Teria tido prazer em continuar a explorar e talvez achar algo mais bizarro, — tinha uma foto do rosto de Apolo cheia de dardos pregada na parede, — porém todo o pó estava irritando seu nariz e olhos.

A segunda parada se mostrou mais surpreendente que a primeira, Piper não procurou por banheiros pois seu quarto oferecia aquele conforto, porém olhar para a banheira enorme de hidromassagem a fez repensar o significado da palavra conforto.

"As amazonas realmente têm dinheiro para gastar com qualquer coisa."

A Amazon era um império moderno no final das contas.

Ao lado do banheiro Jacuzzi no térreo, — talvez devesse aprender a dar apelidos com Leo, — se encontrava uma sala de jogos absolutamente normal, — o que era um fato estranho, — por estar no centro a filha de Afrodite imaginou que a mesa de sinuca era mais requisitada que a de totó, jogada a um canto qualquer, a mesa de poker parecia gasta e tinha lascas saindo dos pés, sua intuição lhe dizia que o podre móvel fora chutado muitas vezes.

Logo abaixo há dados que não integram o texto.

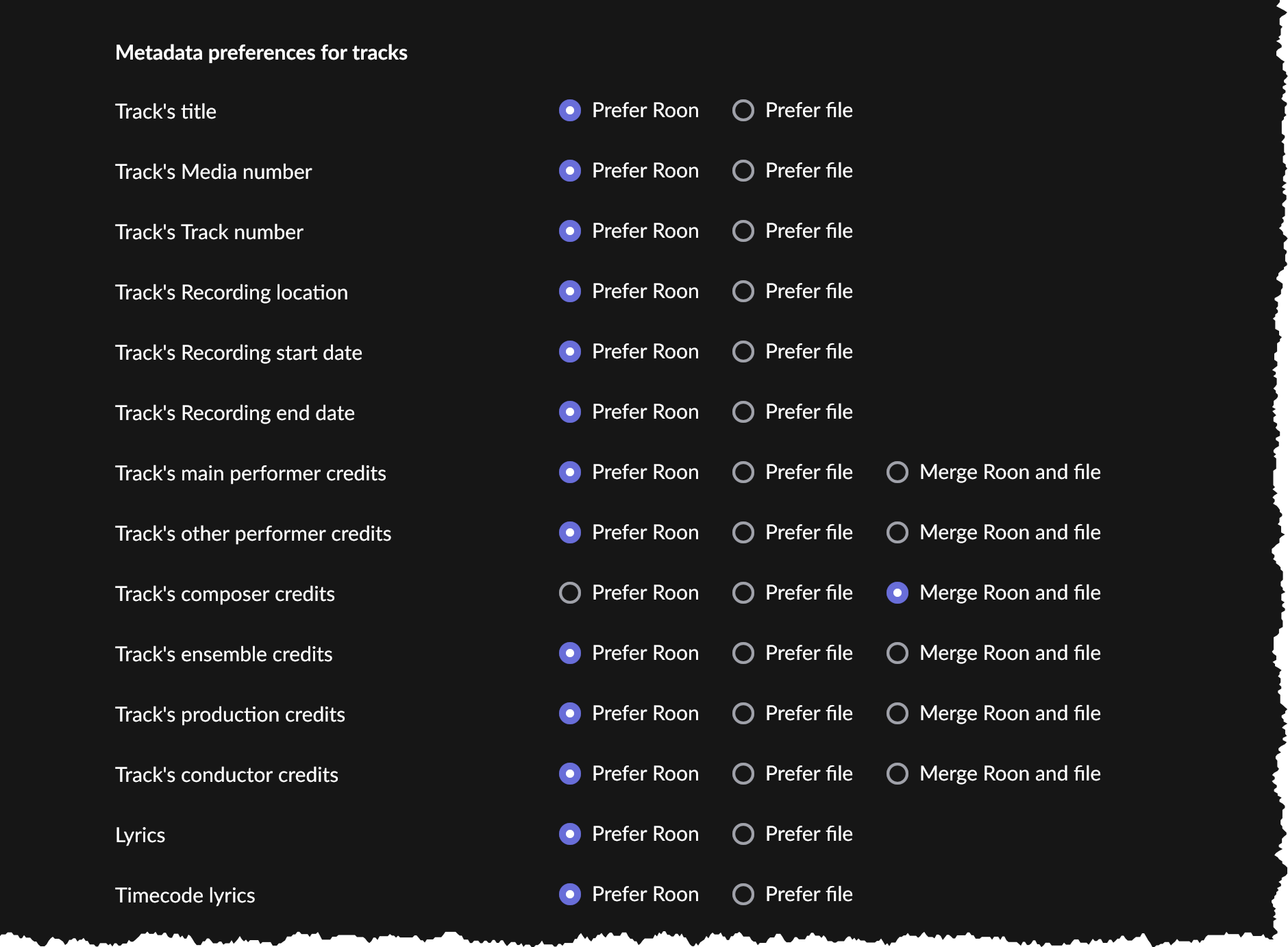Set ensemble credits to Prefer file
This screenshot has width=1288, height=947.
pyautogui.click(x=743, y=653)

"Um pedacinho de Las Vegas no Colorado."

O último espaço fora o indicado por Nico no início da manhã, no quarto havia apenas uma TV acoplada a parede, um PlayStation logo abaixo em um suporte, quase todo o resto era coberto pelo tal sofá, que aliás se parecia mais com um amontoado de puffs quadrados e bem encaixados.

Será que toda a base tinha aquelas regalias?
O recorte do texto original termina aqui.